Os cemitérios também estavam em situação degradante, em que os animais reviravam as covas e deixavam os restos mortais espalhados. JHC determinou a interdição interna dos cemitérios, recuperou espaços degradados e abriu novas vagas. Em alguns cemitérios como o São José, no bairro do Trapiche, as covas eram tão rasas que, com o passar do tempo e a chuva, os corpos ficavam expostos. Os vexames motivaram Cristiano Lyra a aumentar a fiscalização.
A outra estratégia foi a implantação de novo modelo gerencial. Antes as vagas dos cemitérios eram dos bairros onde estão instalados, agora todas são do município.
"Os cemitérios estão integrados aos interesses do 1,2 milhão de habitantes da capital. Quer dizer: a gente disponibiliza a vaga no cemitério mais próximo possível da família que precisa enterrar um parente”, explicou Lyra.
Com esse ordenamento, são gerados, diariamente, 1.200 espaços nos oito cemitérios. As vagas são geradas com as remoções dos restos para os ossuários. Antes não havia esses “depósitos”. O controle está informatizado. Mediante a procura, rapidamente é identificado onde há disponibilidade de sepultamento mais próximo da família interessada. O gerenciamento dos cemitérios também é online.
DIGNIDADE
O novo gestor dos cemitérios afirma que o controle administrativo garantiu dignidade inclusive para as famílias em situação de extrema vulnerabilidade social. A Assistência Social do município, garante auxílio-funeral com caixão grátis, preparação do corpo, carro funerário e a isenção da taxa de sepultamento. “Em Maceió não fica ninguém sem sepultamento digno e acabou a peregrinação das famílias em busca de vaga”, afirmou Lyra.
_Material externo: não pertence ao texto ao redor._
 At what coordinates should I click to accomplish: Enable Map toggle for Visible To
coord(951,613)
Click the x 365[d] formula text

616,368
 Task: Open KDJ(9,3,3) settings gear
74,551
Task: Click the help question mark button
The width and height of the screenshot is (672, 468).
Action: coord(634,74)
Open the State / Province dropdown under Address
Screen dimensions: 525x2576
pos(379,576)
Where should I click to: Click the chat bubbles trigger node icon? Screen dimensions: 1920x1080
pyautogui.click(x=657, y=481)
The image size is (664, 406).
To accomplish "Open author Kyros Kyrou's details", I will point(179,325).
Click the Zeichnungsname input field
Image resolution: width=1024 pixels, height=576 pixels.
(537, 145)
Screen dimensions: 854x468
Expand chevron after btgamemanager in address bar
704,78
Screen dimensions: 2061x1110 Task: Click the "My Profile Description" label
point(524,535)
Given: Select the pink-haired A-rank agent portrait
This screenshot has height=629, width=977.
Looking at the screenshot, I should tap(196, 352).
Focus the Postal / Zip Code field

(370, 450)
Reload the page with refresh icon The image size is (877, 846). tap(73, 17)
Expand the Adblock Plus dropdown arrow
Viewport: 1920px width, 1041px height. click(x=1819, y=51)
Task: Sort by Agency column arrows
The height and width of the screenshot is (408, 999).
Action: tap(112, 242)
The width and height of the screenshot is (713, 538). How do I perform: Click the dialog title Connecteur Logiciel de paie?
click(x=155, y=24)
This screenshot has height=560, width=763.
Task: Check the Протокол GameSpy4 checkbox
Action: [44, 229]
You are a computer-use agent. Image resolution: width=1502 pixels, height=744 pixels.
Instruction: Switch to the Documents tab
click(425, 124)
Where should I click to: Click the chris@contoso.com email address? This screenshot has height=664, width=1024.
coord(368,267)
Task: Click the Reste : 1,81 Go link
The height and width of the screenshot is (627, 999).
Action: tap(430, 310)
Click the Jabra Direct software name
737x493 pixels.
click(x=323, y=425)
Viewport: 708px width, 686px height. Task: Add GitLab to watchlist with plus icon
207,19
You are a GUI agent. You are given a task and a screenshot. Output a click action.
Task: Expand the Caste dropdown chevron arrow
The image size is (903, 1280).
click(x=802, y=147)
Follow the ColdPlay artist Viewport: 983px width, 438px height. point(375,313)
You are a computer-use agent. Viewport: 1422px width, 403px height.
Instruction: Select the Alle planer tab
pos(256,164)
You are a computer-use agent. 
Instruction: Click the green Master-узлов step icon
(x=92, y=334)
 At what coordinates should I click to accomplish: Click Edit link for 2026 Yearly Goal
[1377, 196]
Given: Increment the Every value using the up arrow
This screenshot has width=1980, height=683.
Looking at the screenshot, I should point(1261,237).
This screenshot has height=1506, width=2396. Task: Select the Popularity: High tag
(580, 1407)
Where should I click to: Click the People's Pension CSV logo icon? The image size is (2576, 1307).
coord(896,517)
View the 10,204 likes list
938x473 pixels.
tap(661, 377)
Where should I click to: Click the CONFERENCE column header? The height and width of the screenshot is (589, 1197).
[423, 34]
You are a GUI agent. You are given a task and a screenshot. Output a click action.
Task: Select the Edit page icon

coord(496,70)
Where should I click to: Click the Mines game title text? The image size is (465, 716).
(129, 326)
Mensalmente, são sepultadas entre 350 e 400 pessoas na capital. Desse total, cerca de 100 famílias de mortos recebem o auxílio funerário municipal garantido pela Assistência Social para o sepultamento em mausoléu, covas ou gavetas. Nas últimas semanas, o número de mortes por coronavírus caiu radicalmente.
A maioria dos casos hoje é de comorbidades, acidentes, crimes e afogamentos. A taxa de sepultamento é de R$ 90,75. Para sepultamento em gaveta municipal há duas taxas: R$ 600,00 por três anos e a tarifa social de R$ 270 para as famílias em situação de vulnerabilidade social. Depois de três anos ocorre a remoção para o ossuário, que tem taxa anual de R$ 119,00. O administrador dos oito cemitérios ainda trabalha no levantamento e reorganização.
A gestão anterior não deixou nada consignado por causa das irregularidades que havia, confirmou Lyra. Um novo histórico está construído.